* _Quoted passage_:
|---|

Mostly tactical weapons _*that are meant to be used*_, rather than theater weapons meant as a deterrent.


----------



## Tez3 (Nov 18, 2012)

However in all these years despite all the aggression, attacks, the Israeli deaths and perhaps the temptation to use them Israel never has.


----------



## Tez3 (Nov 18, 2012)




----------



## CanuckMA (Nov 18, 2012)

The capabilities and the temptation was very much there during the 1973 war, when Israel faced the most credible threat of anihilation in it's existence. But the decision was made that until atacked that way, they were not going to resort to any kind of WMD. 

As far as the elction is concerned, attacking Israel is the best way to ensure a hard line right wing government will be elected. As rocket attacks mount, 600 from the start of the year to before this latest round, the Israeli public turns more and more to the right.


----------



## elder999 (Nov 18, 2012)

Tez3 said:


> However in all these years despite all the aggression, attacks, the Israeli deaths and perhaps the temptation to use them Israel never has.



Well, that's a far cry from "Israel has no nuclear weapons, " isn't it? And therein lies the rub-to use them would be to _declare _them.

And, in fairness to Israel, not declaring them was probably a far more effective deterrent than using them.


----------



## Tez3 (Nov 18, 2012)

elder999 said:


> Well, that's a far cry from "Israel has no nuclear weapons, " isn't it? And therein lies the rub-to use them would be to _declare _them.
> 
> And, in fairness to Israel, not declaring them was probably a far more effective deterrent than using them.



Perhaps I should have put a little note beside my comment about Israel not having nuclear weapons so it would be known the comment was tongue in cheek, still I did think _you'd _know ...


----------



## elder999 (Nov 18, 2012)

Tez3 said:


> Perhaps I should have put a little note beside my comment about Israel not having nuclear weapons so it would be known the comment was tongue in cheek, still I did think _you'd _know ...




Pet peeve. Not a joking matter to someone with a career like mine.

Transistioned out a few years ago, and *still* have the occasional nightmare.....:uhoh:


----------



## Tez3 (Nov 18, 2012)

elder999 said:


> Pet peeve. Not a joking matter to someone with a career like mine.
> 
> Transistioned out a few years ago, and *still* have the occasional nightmare.....:uhoh:




Did I say it was a joke, far from it, tongue in cheek, doesn't mean it's a laughing matter especially when it's my people someone is talking about wiping out. It's ironic in the sense of irony not sarcasm. I know Americans think irony and sarcasm are the same they aren't however, quite different things.


----------



## elder999 (Nov 18, 2012)

Tez3 said:


> Did I say it was a joke, far from it, tongue in cheek, doesn't mean it's a laughing matter especially when it's my people someone is talking about wiping out. It's ironic in the sense of irony not sarcasm. I know Americans think irony and sarcasm are the same they aren't however, quite different things.

|---|

Copy word for word the stretch of the forum thread above that opens with the words containing "## CanuckMA (Nov" and closes with "kind of WMD.".

* _Dataset extract_:

|---|

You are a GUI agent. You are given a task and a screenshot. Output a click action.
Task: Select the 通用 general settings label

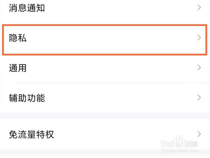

|---|

* _Task result_:
## CanuckMA (Nov 18, 2012)

The capabilities and the temptation was very much there during the 1973 war, when Israel faced the most credible threat of anihilation in it's existence. But the decision was made that until atacked that way, they were not going to resort to any kind of WMD.